::: DATA TO EXAMINE

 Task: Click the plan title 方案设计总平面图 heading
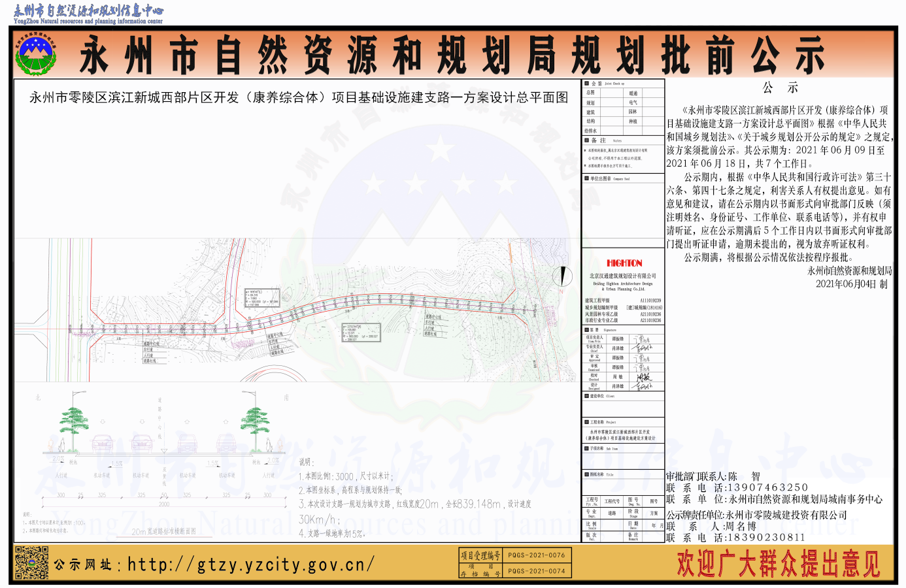point(299,97)
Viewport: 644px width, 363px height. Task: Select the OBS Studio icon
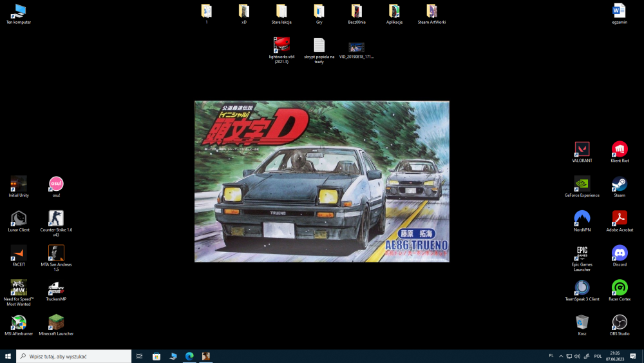(x=620, y=325)
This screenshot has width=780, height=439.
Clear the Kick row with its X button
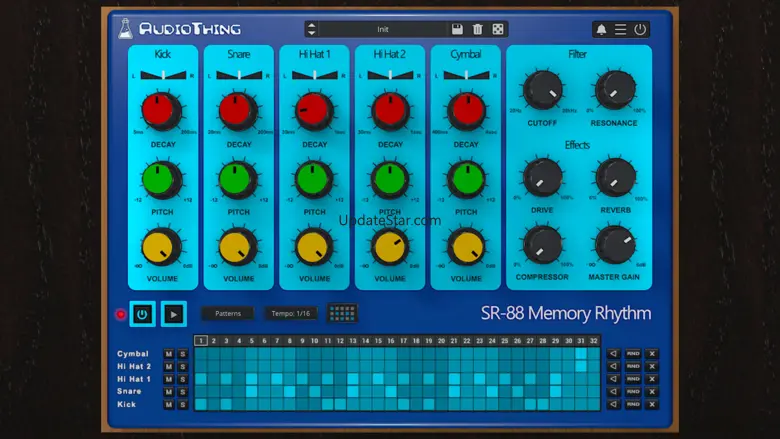click(x=651, y=404)
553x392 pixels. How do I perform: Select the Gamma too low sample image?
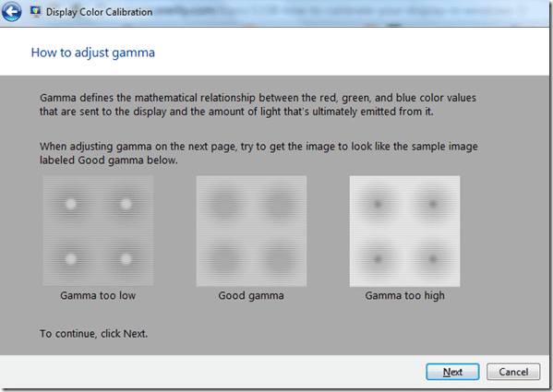[x=98, y=231]
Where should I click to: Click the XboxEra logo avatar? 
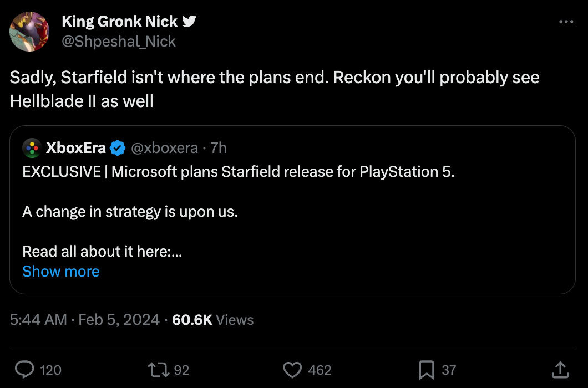pos(31,148)
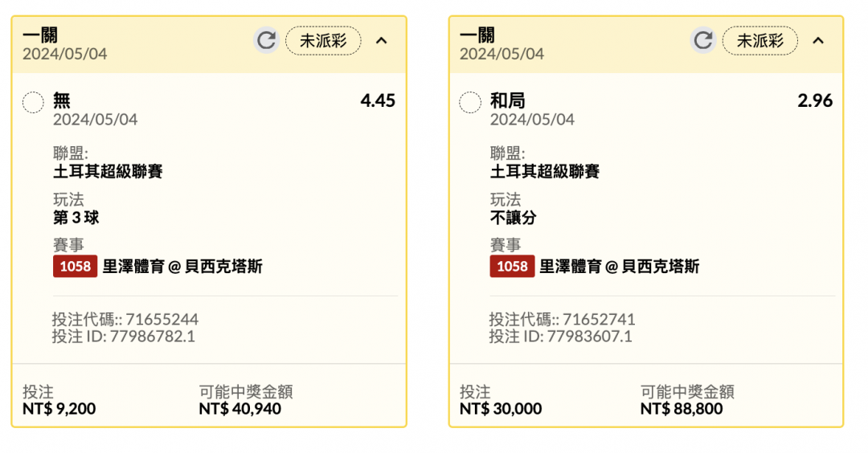The width and height of the screenshot is (868, 453).
Task: Click the NT$ 40,940 possible winnings
Action: click(240, 409)
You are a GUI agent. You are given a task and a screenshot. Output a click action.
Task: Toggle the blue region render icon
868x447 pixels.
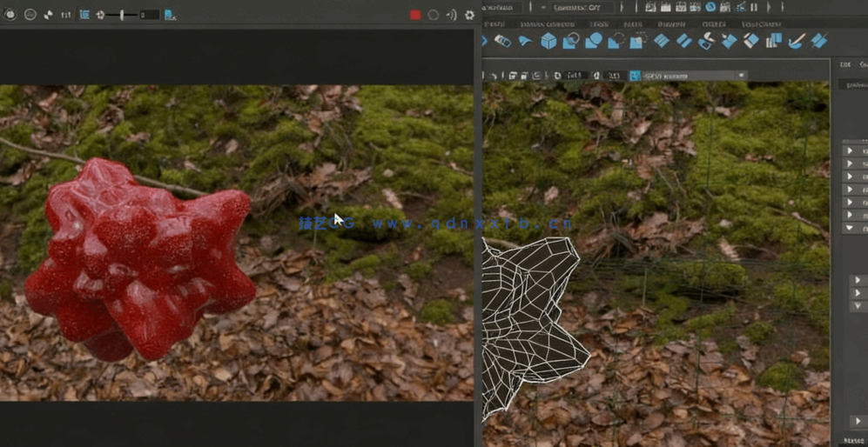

::::::

This calls for each record above to be set down exactly, with the images skipped.

 Task: Click the plan title 方案设计总平面图 heading
point(299,97)
Viewport: 644px width, 363px height. Task: Select the OBS Studio icon
(x=620, y=325)
This screenshot has width=780, height=439.
Clear the Kick row with its X button
click(x=651, y=404)
553x392 pixels. How do I perform: Select the Gamma too low sample image?
[x=98, y=231]
Where should I click to: Click the XboxEra logo avatar? 
pos(31,148)
The width and height of the screenshot is (868, 453).
Task: Click the NT$ 40,940 possible winnings
Action: click(240, 409)
You are a GUI agent. You are given a task and a screenshot. Output a click action.
Task: Toggle the blue region render icon
868x447 pixels.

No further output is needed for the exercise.